Moose’s 30 days..Day 2

Day 2 is all about pushing myself out of my comfort zone. Last month I took part in a tough mudder and the Vitality 10k in London.

I used to be sporty, playing football 7 days a week until I suffered an injury which took 2 operations to make worse ( not that I’m bitter about it of course)

In terms of exercising I can run about 200 yards before the pain kicks in. Yet I completed both events. I didnt quit despite every bone, muscle and joint screaming at me to stop.

10k and tough mudder completed

It wasnt about proving others wrong. It was all about proving myself wrong. Showing myself that if I set my mind to a challenge I can get through it no matter the hurdles, no matter the pain. The sense of pride I felt at the finish line made the agony worth it.

Having said that 6 days on from the 10k and I’m still walking like I’ve shit myself but sacrifices are needed at times.

Who Am I? or Who I am!

The question of all questions.

The question that keeps me awake most of all.

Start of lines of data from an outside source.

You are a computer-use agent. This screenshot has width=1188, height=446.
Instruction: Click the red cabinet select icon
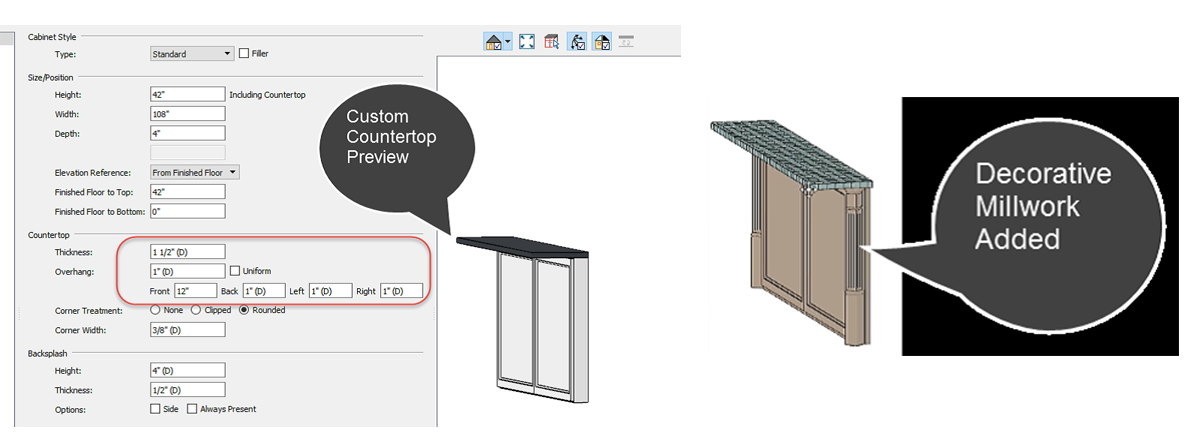click(552, 42)
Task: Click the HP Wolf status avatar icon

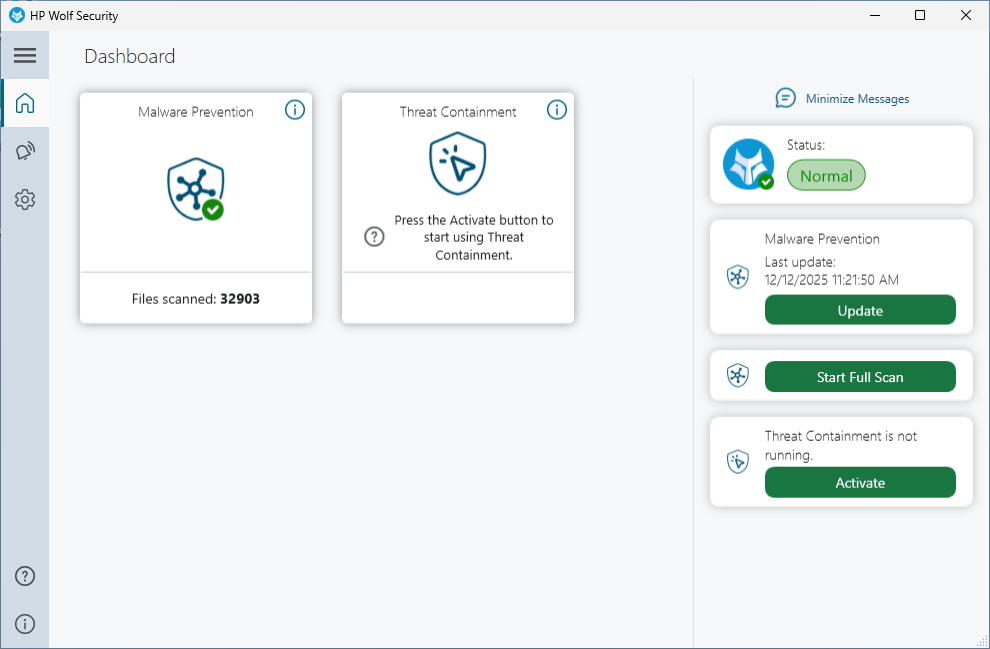Action: pos(748,165)
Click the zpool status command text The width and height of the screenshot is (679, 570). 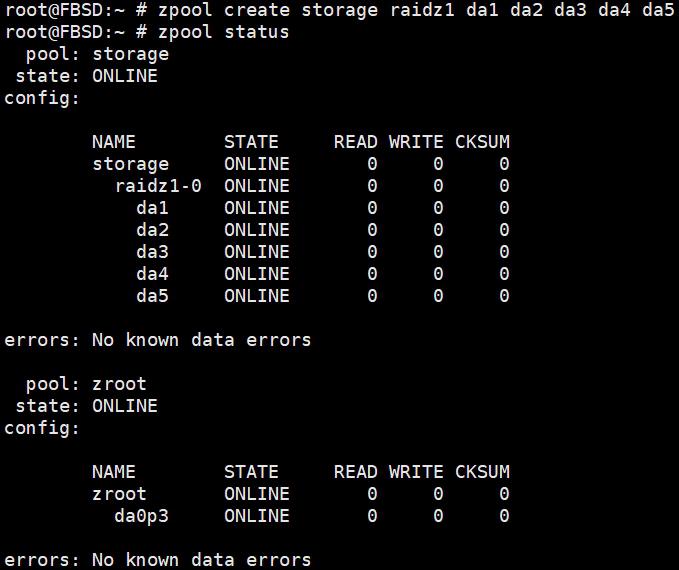[x=223, y=32]
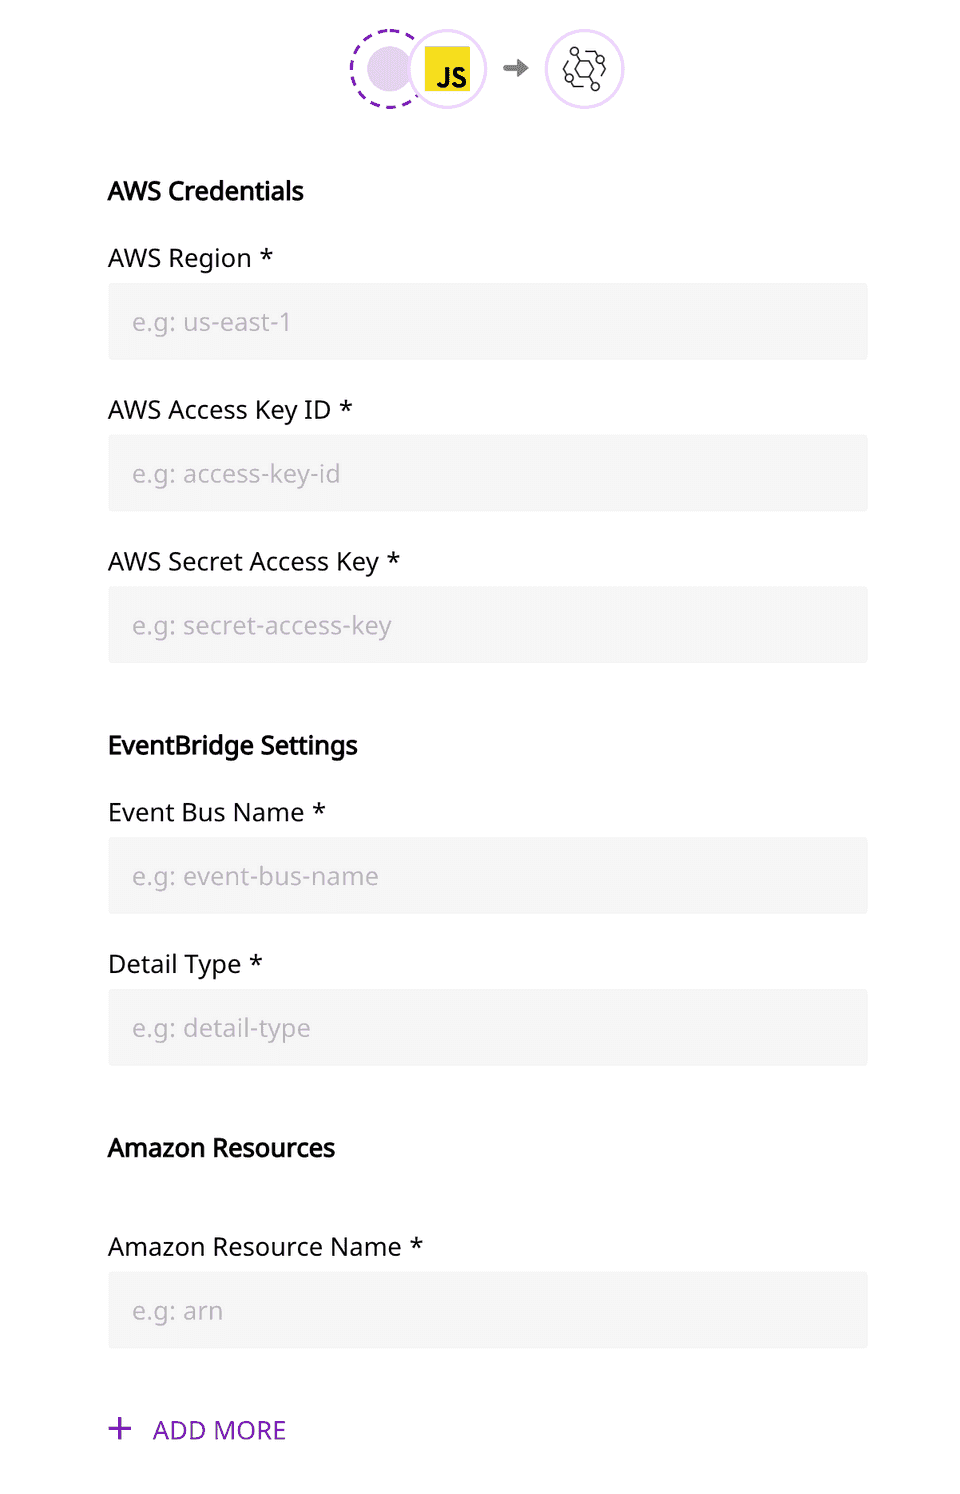Click the Amazon Resources section heading
The image size is (960, 1494).
[x=221, y=1148]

The question without a real definitive answer

Can you really answer this question?

Here is what I know… I am a (in no particular order)

  • Father & Step Father
  • Son
  • Brother
  • Grandson
  • Nephew
  • Husband
  • The Moose (to my Facebook friends at least LOL)

But even this isn’t really helpful. I am a son yes but neither parents talk to me, I’m a brother but my siblings only talk to me if I initiate contact,

I am a hunky,spunky,funky,chunky monkey!

I am a complex series of contradictions that much I do know as this list shows

  1. I’m happy but I’m sad
  2. I’m up but I’m down
  3. I’m pessimistic but I’m an optimist
  4. I’m sociable but I’m reclusive
  5. I’m likable but I’m loathed
  6. I’m friendly but I’m alone
  7. I’m confident but I’m insecure
  8. I’m smiling but I’m crying
  9. I like my own space but I don’t like being alone
  10. I’m strong but I’m weak

we will stick with 10 for now but there are more and I know people will have their opinions of these especially those who know the REAL me (it’s a small number in comparison to those who know me)

This doesn’t make me any different from any other person on the planet. Except when you are battling depression it manifests itself into bigger problems. The feelings of worthlessness is hard to shake “I am a failure” is easier to say than “I achieved something”

If I look back on my life though could I really list things that I have achieved that have made me proud? Thinking hard and honestly I can’t think of anything from the top of my head. As a kid I played football for Arsenal, West Bromwich Albion and Norwich junior teams but so did hundreds of others. It didn’t take me anywhere, I am not a professional footballer which was the only dream I had as a kid. Does this make me a failure? Or do I celebrate the fact I played for these teams in the first place?

And there it is the only real thing I can call an achievement and it’s not a lot for 33 years lived is it?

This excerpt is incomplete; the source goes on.